There are also processors which are Harvard machines by the most rigorous definition (that program and data memory occupy different address spaces), and are only modified in the weak sense that there are operations to read and/or write program memory as data. For example, LPM (Load Program Memory) and SPM (Store Program Memory) instructions in the Atmel AVR implement such a modification. Similar solutions are found in other microcontrollers such as the PIC and Z8Encore!, many families of digital signal processors such as the TI C55x cores, and more. Because instruction execution is still restricted to the program address space, these processors are very unlike von Neumann machines. External wiring can also convert a strictly Harvard CPU core into a modified Harvard one, for example by simply combining `PSEN#` (program space read) and `RD#` (external data space read) signals externally through an AND gate on an Intel 8051 family microcontroller, the microcontroller are said to be "von Neumann connected," as the external data and program address spaces become unified.
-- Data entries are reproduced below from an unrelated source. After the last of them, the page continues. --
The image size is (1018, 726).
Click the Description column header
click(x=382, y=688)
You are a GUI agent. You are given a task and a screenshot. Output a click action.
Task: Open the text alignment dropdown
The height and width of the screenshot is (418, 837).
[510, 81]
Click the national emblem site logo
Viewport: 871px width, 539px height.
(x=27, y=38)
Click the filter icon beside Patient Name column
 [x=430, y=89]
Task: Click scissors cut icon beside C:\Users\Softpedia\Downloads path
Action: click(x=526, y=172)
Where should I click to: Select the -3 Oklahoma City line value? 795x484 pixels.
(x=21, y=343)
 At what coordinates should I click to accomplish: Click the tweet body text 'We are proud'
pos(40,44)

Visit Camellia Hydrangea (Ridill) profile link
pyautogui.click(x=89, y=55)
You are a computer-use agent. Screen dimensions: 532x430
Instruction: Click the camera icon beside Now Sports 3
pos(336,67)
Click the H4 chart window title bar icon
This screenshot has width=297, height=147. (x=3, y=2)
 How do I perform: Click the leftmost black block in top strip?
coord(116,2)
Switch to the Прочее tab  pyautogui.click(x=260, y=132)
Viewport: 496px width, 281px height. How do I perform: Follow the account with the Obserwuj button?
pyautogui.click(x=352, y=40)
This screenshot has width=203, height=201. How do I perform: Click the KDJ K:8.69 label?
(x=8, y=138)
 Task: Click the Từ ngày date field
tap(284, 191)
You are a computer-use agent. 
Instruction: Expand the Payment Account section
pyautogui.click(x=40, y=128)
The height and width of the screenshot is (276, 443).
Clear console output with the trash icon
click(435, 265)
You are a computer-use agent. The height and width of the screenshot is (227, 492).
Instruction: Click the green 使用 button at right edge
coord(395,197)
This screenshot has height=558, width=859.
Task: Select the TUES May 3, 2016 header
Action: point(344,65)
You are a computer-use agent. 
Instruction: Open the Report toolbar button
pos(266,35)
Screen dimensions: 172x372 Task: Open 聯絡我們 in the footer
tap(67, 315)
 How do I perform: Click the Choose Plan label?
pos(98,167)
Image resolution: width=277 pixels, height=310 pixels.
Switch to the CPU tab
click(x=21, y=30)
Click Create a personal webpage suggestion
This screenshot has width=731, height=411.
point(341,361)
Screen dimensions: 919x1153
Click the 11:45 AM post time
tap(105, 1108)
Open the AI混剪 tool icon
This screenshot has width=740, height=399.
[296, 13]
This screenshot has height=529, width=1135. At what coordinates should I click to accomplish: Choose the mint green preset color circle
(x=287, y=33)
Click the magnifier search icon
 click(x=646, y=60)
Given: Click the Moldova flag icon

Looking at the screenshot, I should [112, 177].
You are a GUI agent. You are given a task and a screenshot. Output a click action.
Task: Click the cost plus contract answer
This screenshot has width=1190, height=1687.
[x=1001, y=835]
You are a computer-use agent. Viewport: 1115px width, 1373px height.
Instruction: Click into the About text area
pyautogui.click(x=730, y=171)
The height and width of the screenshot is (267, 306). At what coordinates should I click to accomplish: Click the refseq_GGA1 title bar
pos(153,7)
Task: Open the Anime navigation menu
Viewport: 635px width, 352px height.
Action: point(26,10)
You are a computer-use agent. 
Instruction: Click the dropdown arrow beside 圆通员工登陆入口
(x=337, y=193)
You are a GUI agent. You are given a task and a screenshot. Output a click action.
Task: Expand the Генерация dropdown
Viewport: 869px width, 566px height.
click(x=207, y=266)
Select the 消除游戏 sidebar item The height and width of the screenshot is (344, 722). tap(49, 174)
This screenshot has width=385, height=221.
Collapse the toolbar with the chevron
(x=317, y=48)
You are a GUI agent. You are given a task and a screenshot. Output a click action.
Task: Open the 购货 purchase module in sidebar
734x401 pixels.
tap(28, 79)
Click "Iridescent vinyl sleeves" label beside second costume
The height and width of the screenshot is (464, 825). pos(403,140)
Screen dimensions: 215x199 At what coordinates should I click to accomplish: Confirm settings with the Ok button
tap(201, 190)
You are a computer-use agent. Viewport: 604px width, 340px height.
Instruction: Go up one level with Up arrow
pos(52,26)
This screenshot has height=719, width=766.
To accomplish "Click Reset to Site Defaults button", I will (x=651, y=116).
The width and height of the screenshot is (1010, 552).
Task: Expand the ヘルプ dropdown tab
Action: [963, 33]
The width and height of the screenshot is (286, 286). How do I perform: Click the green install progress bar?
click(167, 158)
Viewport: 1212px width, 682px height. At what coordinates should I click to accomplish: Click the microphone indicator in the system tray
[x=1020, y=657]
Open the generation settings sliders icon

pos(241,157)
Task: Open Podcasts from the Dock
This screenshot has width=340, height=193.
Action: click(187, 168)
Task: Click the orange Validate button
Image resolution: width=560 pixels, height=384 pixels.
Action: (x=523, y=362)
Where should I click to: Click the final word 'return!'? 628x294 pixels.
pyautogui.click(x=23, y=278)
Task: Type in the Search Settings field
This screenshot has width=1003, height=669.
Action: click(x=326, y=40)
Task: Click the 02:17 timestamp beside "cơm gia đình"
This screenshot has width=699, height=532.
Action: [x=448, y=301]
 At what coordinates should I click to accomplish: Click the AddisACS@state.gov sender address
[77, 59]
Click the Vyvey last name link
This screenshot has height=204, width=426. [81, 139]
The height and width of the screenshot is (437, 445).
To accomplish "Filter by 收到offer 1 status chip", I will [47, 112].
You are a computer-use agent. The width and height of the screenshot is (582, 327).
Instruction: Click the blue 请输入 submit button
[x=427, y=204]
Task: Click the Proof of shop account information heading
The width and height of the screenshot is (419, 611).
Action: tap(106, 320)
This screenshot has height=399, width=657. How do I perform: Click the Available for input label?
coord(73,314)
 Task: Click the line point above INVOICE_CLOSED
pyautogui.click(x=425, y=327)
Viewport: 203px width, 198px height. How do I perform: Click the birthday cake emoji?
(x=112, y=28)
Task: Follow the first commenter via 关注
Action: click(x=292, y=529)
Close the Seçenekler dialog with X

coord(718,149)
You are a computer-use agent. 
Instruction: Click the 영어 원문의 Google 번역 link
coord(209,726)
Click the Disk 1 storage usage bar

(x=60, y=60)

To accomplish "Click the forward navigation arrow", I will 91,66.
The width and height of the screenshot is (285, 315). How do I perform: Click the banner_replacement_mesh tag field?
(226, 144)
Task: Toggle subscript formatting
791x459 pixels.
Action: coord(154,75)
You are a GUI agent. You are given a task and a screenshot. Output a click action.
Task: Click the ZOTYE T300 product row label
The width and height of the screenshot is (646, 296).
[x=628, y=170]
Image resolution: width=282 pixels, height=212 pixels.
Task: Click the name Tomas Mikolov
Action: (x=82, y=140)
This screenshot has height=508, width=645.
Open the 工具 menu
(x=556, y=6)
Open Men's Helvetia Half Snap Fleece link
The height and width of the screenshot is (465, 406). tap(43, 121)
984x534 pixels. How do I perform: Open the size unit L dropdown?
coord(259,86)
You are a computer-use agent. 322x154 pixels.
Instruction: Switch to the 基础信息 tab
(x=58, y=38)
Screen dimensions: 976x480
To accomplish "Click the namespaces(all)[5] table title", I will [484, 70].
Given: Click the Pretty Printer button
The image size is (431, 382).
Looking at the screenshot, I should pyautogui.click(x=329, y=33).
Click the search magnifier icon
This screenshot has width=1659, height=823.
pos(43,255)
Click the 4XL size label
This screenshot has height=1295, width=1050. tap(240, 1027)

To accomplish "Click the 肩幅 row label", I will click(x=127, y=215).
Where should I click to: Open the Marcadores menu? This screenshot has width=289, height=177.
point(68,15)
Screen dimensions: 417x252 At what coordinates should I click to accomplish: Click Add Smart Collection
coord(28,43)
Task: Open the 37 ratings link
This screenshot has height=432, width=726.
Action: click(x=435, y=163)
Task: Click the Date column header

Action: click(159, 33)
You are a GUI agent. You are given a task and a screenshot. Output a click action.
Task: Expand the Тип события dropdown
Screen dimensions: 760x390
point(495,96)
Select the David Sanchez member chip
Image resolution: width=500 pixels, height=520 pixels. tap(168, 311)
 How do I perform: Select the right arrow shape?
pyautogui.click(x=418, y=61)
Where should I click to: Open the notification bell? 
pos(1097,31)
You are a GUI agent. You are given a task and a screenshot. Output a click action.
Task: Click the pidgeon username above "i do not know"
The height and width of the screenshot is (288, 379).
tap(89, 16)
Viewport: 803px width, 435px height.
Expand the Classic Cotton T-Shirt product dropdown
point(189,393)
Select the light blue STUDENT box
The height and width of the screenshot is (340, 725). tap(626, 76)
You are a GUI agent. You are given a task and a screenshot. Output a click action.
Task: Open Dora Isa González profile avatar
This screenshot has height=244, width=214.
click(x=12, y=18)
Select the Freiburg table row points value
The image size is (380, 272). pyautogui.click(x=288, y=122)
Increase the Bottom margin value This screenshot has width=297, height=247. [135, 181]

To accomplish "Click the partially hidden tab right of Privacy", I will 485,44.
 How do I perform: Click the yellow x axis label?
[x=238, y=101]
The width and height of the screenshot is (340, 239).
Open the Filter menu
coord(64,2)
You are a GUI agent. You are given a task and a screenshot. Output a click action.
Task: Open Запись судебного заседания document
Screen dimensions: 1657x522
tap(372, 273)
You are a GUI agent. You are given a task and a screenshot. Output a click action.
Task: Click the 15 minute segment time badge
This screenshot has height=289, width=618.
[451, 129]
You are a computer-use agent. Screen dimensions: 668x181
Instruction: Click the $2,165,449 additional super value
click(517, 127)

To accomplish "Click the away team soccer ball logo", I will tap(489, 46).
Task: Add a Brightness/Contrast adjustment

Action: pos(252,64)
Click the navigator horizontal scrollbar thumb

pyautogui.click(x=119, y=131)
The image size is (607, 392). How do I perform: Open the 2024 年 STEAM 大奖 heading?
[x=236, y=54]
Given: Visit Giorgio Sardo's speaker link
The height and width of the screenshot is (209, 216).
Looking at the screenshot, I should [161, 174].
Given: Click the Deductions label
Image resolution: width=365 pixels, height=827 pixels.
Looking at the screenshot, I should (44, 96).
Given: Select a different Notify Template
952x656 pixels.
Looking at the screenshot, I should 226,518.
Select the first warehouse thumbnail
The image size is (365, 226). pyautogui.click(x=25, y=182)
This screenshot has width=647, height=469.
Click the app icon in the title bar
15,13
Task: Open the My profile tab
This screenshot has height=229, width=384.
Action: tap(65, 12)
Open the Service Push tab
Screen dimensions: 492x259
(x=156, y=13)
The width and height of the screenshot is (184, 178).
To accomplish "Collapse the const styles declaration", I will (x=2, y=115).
Having separate address spaces creates certain difficulties in programming with high-level languages that do not directly support the notion that tables of read-only data might be in a different address space from normal writable data (and thus need to be read using different instructions). The C programming language can support multiple address spaces either through non-standard extensions (Note: The maintainers of the standard C library for the GCC port to the Atmel AVR microcontroller, which has separate address spaces for code and data, state in Data in Program Space that separate address spaces imply a Harvard architecture. They go on to explain that the C language only has one pointer address space, and thus was not designed for Harvard architecture machines. They then describe the non-standard extensions adopted by GCC for the AVR and the AVR C library to allow access to data stored in instruction (program) memory. They even explain why the const keyword cannot be pressed into service to distinguish data objects to be placed in instruction memory.) or through the now standardized extensions to support embedded processors.